A complete list of supported parameters (sorted by algorithm step) with their description and default value, are listed in Table 1. While the required user input is kept minimal, the number of configurable parameters is purposefully large to facilitate optimal parameterization for data with specific properties. Besides the list of classified events, a visualization of the classification results, together with a time course of horizontal and vertical gaze position, and velocities is provided for illustration and initial quality assessment of algorithm performance on each input data file.

Validation analyses

The selection of datasets and analyses for validating algorithm performance was guided by three objectives: 1) compare to other existing solutions; 2) demonstrate plausible results on data from prolonged gaze coordinate recordings during viewing of dynamic, feature-rich stimuli; and 3) illustrate result robustness on lower-quality data. The following three sections each introduce a dataset and present the validation results for these objectives. All analysis presented here are performed using default parameters (Table 1), with no dataset-specific tuning other than the built-in adaptive behavior.

Algorithm comparison

Presently, Andersson et al., (2017) represents the most comprehensive comparative study on eye-movement classification algorithms. Moreover, the dataset employed in that study was made publicly available. Consequently, evaluating REMoDNaV performance on these data and using their metrics offers a straightforward approach to relate this new development to alternative solutions.

The dataset provided by Andersson et al., (2017)Footnote 1 consists of monocular eye-gaze data produced from viewing stimuli from three distinct categories—images, moving dots, and videos.

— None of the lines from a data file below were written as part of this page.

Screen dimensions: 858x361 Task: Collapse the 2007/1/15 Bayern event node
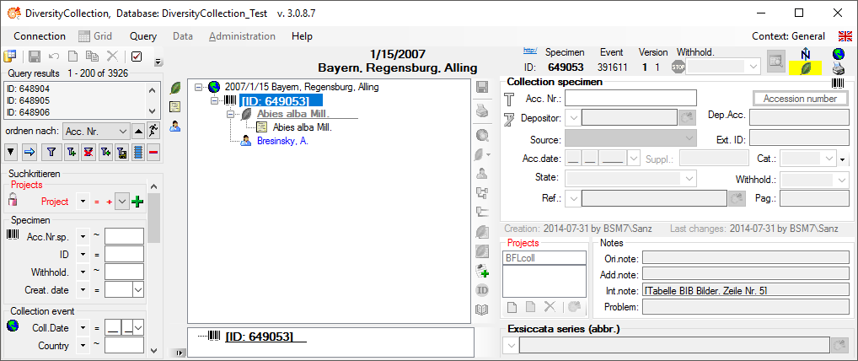pyautogui.click(x=198, y=87)
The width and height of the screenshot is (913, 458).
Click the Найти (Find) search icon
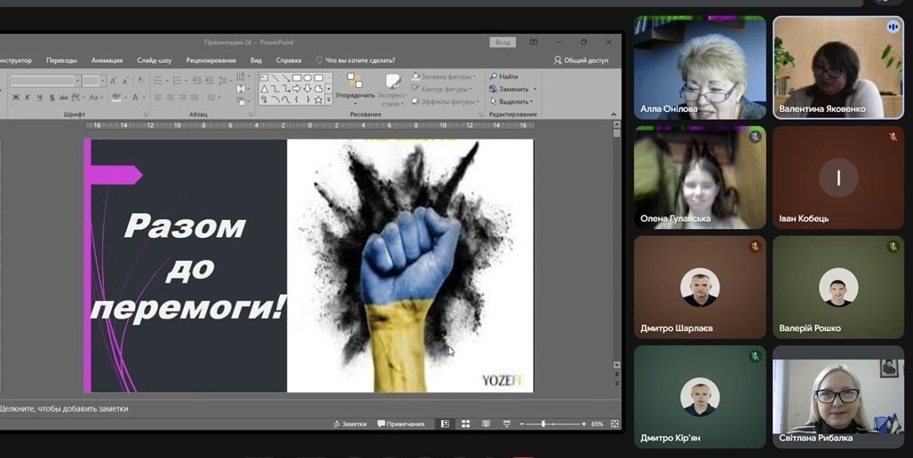493,77
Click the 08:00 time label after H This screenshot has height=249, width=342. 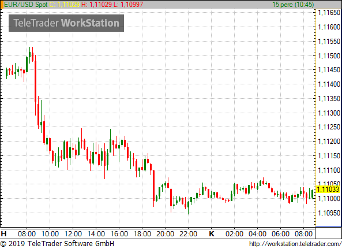(x=27, y=234)
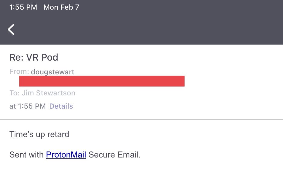
Task: Click the divider line below Details
Action: coord(141,119)
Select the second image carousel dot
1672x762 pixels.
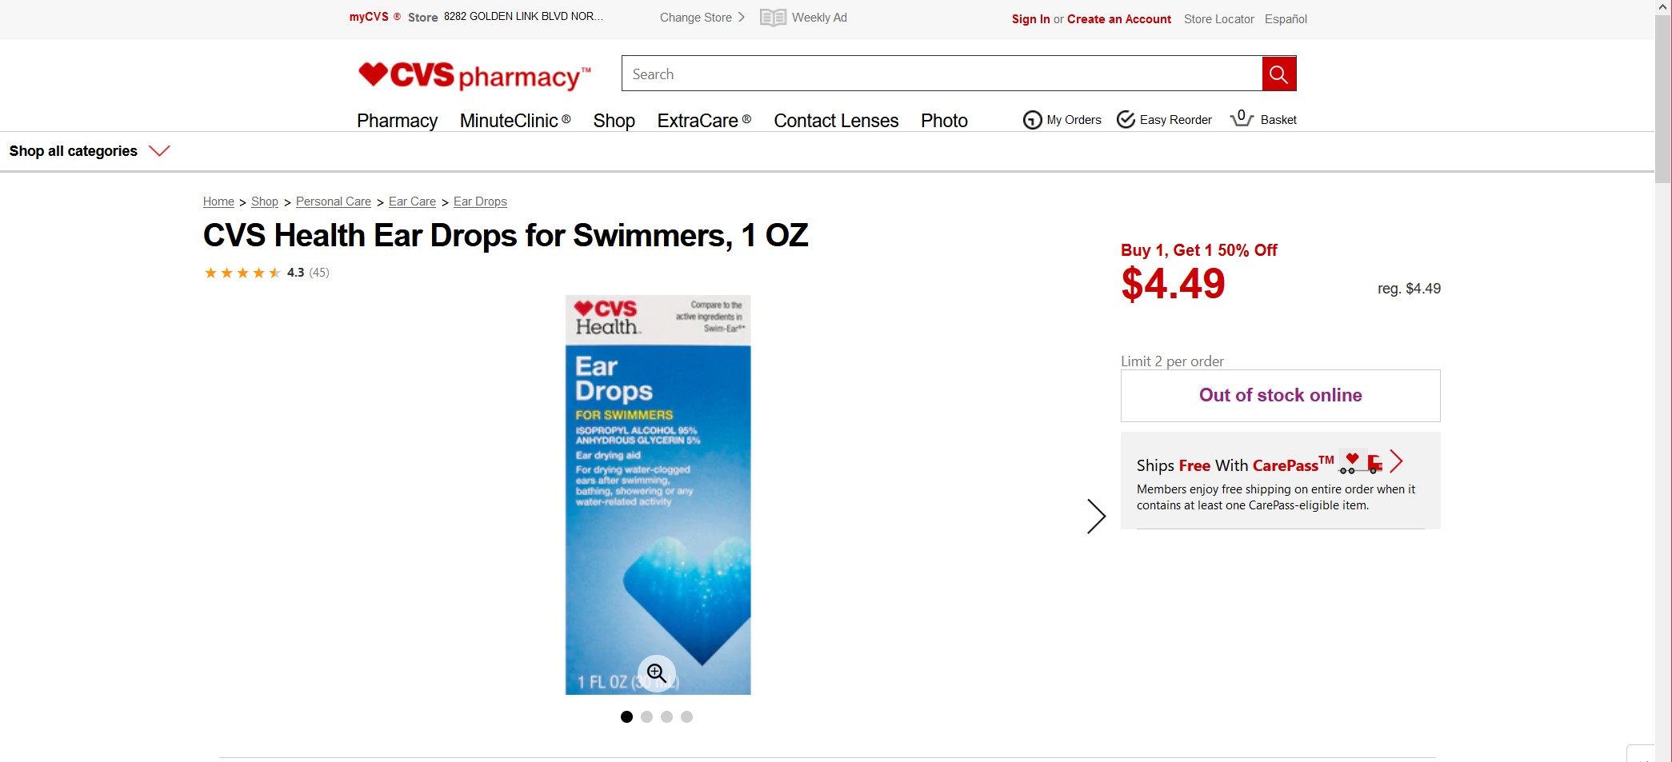[x=646, y=717]
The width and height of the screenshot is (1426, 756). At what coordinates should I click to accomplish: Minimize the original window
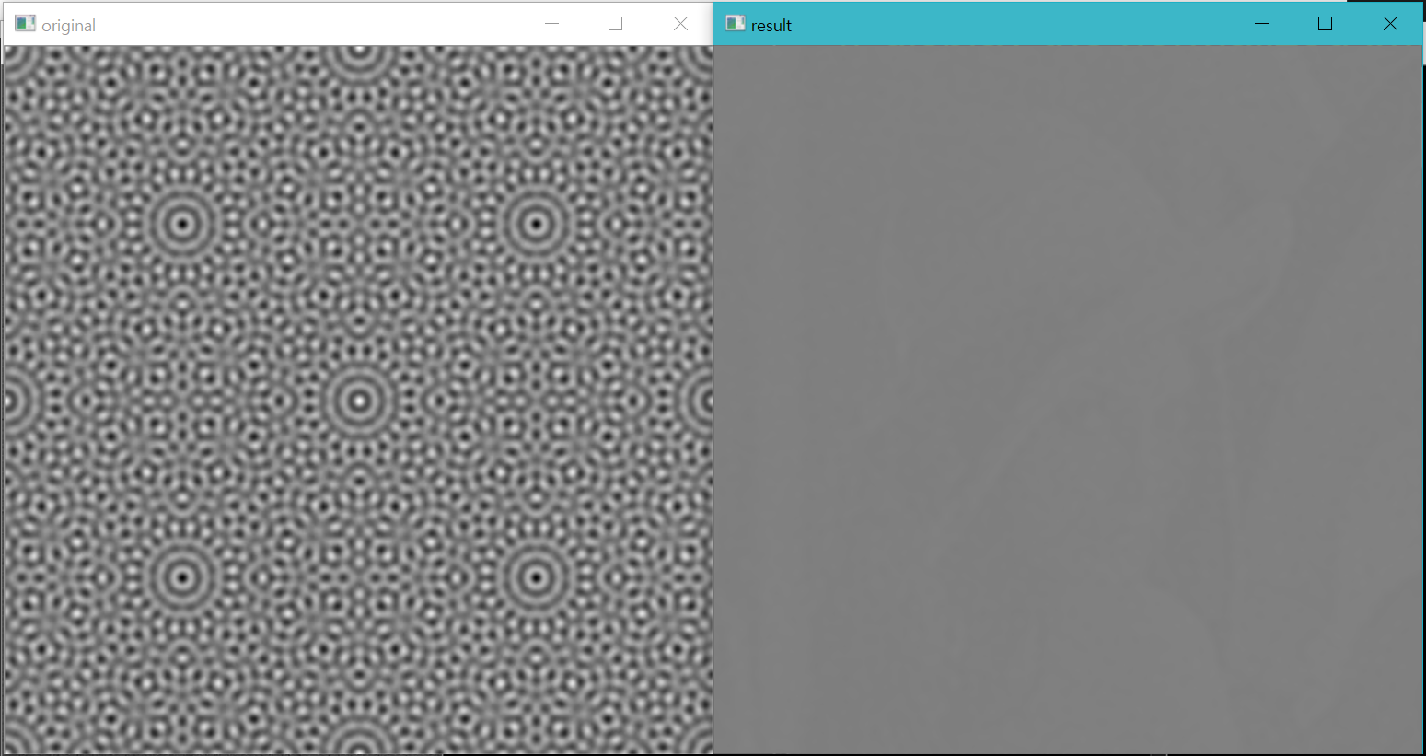pos(551,24)
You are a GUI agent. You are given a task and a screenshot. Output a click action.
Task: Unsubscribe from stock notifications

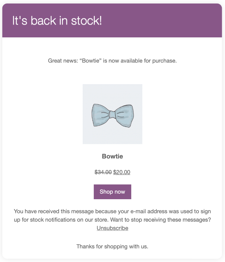click(112, 228)
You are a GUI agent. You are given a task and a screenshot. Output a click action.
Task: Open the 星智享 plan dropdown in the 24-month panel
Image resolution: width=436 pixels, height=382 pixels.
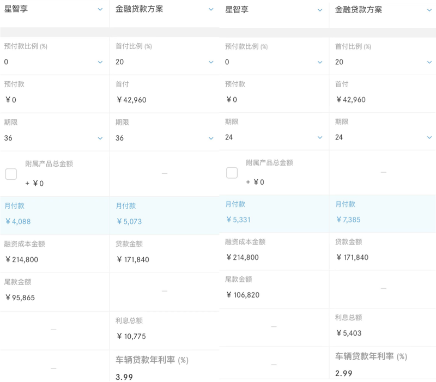(321, 10)
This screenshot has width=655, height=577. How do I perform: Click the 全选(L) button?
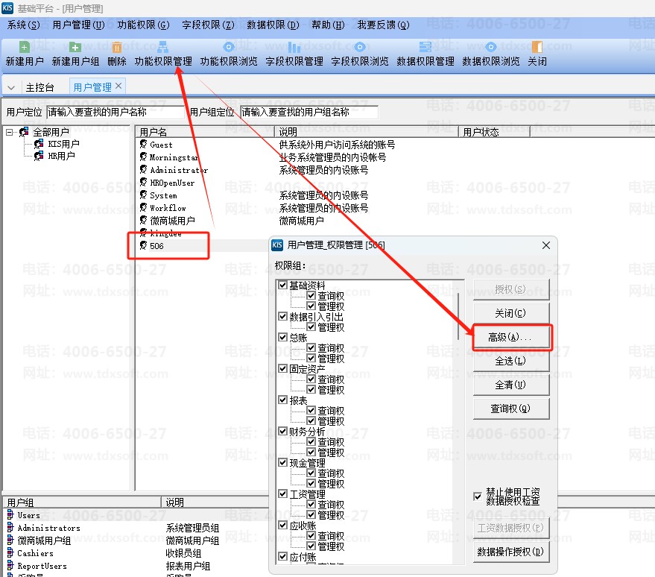click(x=511, y=361)
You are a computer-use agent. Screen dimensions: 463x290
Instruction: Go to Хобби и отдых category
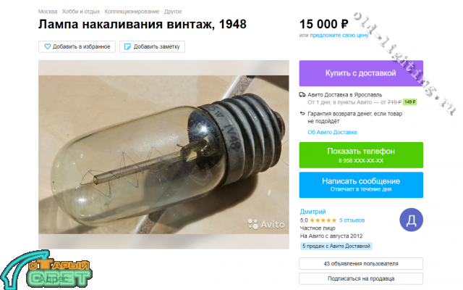click(x=81, y=12)
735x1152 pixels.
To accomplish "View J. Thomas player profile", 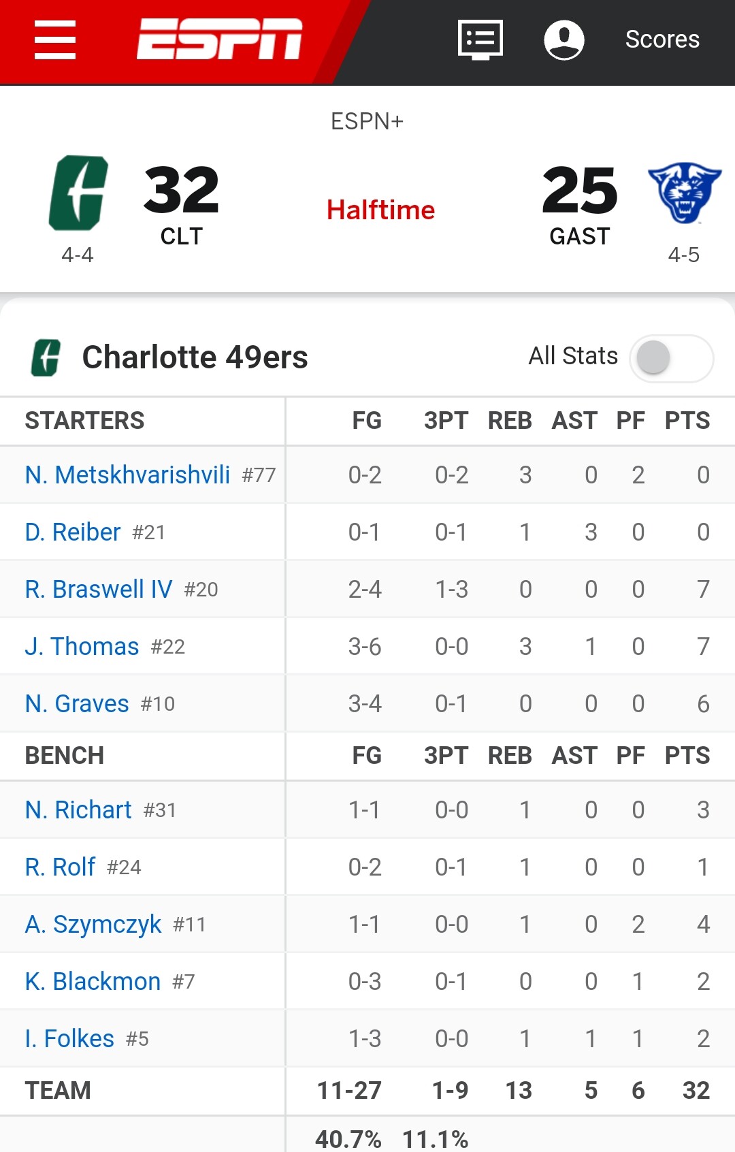I will (x=82, y=647).
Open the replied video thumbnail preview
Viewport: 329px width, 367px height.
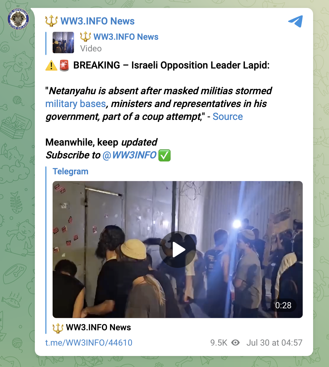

The data release contains gaze coordinate time series (500 Hz sampling rate), and metadata on stimulus size and viewing distance. Importantly, each time point was manually classified by two expert human raters as one of six event categories: fixation, saccade, PSO, smooth pursuit, blink and undefined (a sample that did not fit any other category). A minor labeling mistake reported in Zemblys et al., (2018) was fixed prior to this validation analysis.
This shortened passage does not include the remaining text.